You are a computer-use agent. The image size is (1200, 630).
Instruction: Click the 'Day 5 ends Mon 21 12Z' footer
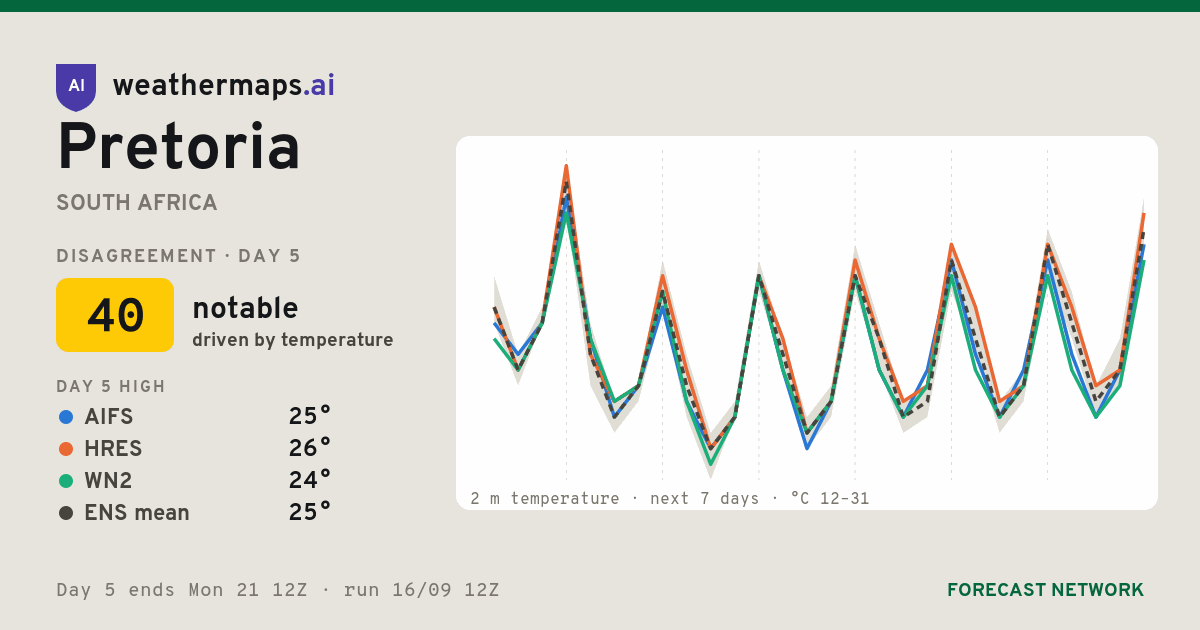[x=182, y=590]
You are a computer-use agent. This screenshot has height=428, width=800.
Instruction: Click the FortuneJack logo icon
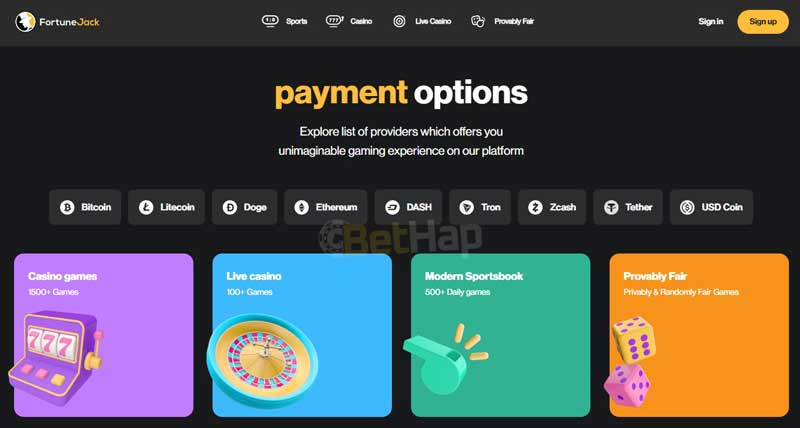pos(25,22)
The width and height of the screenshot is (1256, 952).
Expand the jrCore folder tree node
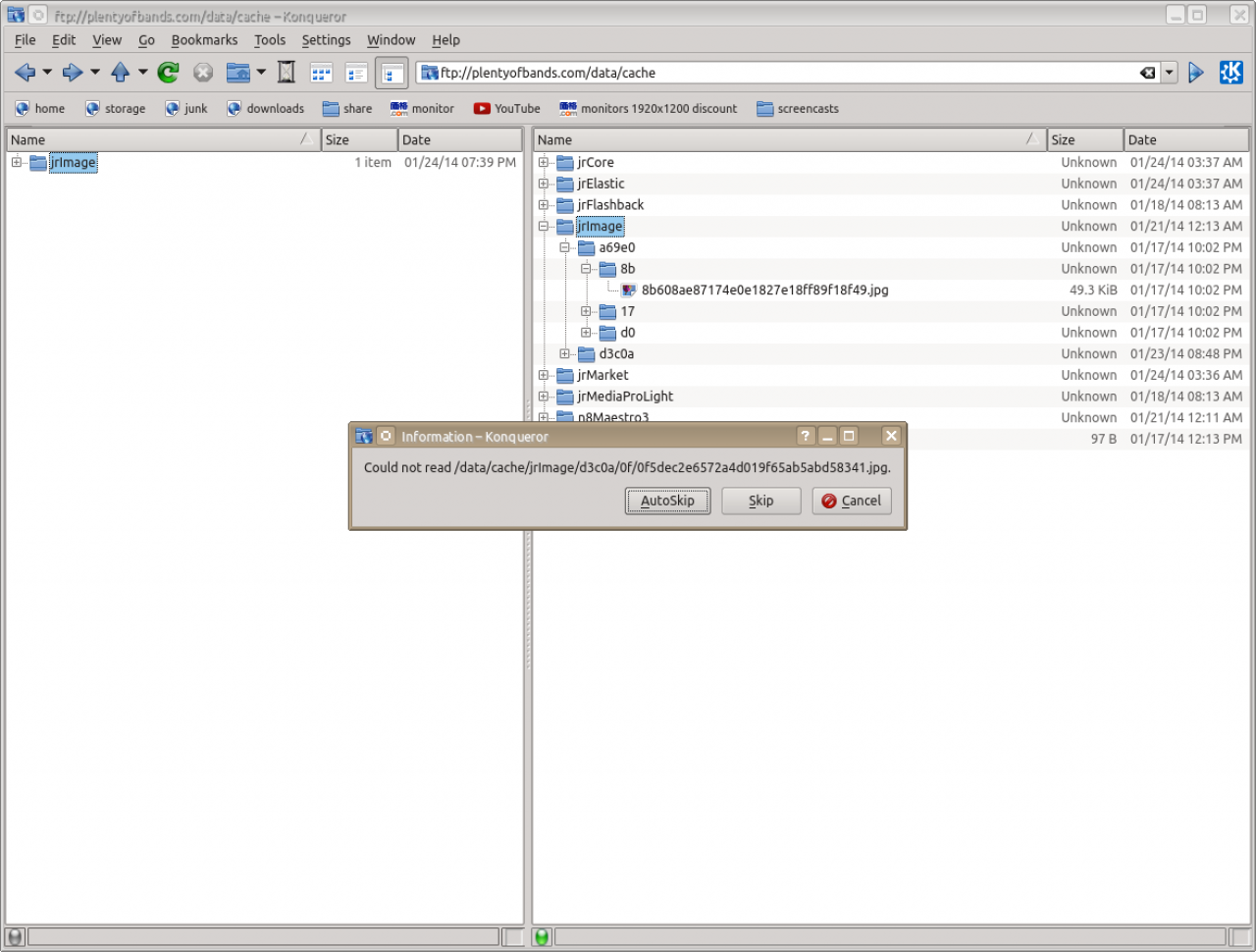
+++
* **Description of the task**
Find the lines of the listing that contain the string "computer" and give how many there are, with no other words.

* **Expected answer**
2